Since my last post (was it really 5 months ago? Wow!), I have had one of our guitars tuned his way, to what I call “D Modal” tuning, and it has been a wonderful, refreshing experience for me. I’ve written a couple of new songs in the “Rain Song” tuning that sound nothing like “Rain Song,” and plan to record them as soon as I can, after we get settled in our new apartment. This tuning has a lovely, melancholy ambiguity, due to its being so friendly to suspended 2nd and 4th intervals. And it's great for getting a nice drone going.
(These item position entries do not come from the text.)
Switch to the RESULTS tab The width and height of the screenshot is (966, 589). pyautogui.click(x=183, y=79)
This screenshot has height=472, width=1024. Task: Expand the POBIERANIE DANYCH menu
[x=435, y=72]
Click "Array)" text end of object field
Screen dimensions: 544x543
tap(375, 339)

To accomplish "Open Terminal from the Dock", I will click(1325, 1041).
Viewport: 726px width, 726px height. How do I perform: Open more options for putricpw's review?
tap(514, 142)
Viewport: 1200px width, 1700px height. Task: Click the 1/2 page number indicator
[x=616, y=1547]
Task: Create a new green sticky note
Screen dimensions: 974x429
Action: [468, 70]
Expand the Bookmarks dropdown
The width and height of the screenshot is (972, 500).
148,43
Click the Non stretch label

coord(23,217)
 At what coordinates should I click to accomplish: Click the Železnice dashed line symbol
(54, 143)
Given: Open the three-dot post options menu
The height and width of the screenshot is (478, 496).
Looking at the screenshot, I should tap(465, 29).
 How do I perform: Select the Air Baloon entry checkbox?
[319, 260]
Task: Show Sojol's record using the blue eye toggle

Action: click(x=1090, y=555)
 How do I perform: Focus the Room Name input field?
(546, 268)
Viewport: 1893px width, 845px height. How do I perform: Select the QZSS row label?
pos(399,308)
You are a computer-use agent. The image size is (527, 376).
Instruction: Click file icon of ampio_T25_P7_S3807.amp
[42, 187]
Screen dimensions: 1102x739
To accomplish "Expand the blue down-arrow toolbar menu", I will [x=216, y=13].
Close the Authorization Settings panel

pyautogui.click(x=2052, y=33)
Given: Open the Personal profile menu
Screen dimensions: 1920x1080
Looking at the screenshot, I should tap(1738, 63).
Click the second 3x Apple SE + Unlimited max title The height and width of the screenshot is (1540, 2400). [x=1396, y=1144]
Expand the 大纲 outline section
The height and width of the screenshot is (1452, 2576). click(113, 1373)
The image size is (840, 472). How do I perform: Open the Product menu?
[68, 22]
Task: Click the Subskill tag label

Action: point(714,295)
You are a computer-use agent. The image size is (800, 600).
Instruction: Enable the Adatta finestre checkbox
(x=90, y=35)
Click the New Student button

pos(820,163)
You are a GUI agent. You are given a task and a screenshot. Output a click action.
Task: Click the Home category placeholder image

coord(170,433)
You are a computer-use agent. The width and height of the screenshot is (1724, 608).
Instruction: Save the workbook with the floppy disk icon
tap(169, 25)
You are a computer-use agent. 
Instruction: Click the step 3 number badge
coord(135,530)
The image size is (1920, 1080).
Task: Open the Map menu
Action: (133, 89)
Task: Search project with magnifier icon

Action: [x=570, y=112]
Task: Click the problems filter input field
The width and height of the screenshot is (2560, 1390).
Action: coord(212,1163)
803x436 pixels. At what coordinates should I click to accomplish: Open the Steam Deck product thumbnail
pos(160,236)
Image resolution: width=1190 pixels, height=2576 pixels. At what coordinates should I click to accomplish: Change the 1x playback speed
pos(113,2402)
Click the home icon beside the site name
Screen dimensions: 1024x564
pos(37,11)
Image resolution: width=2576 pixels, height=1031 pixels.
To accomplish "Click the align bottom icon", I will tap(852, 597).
I recommend alternative tunings to any guitar player who happens to find themselves stuck in a rut. All those classic chord shapes you learned by rote get thrown out the window, and you are forced to relearn your instrument. New chord voicings, progressions and harmonic possibilities will open up like a secret garden before your ears. You’ll be exploring the musical wilderness like a newborn wolf cub. It’s just plain fun! Plus, there are literally hundreds of other tunings of one variety or another that you can use to spice things up.

Try one or more of them. I guarantee you won’t be disappointed.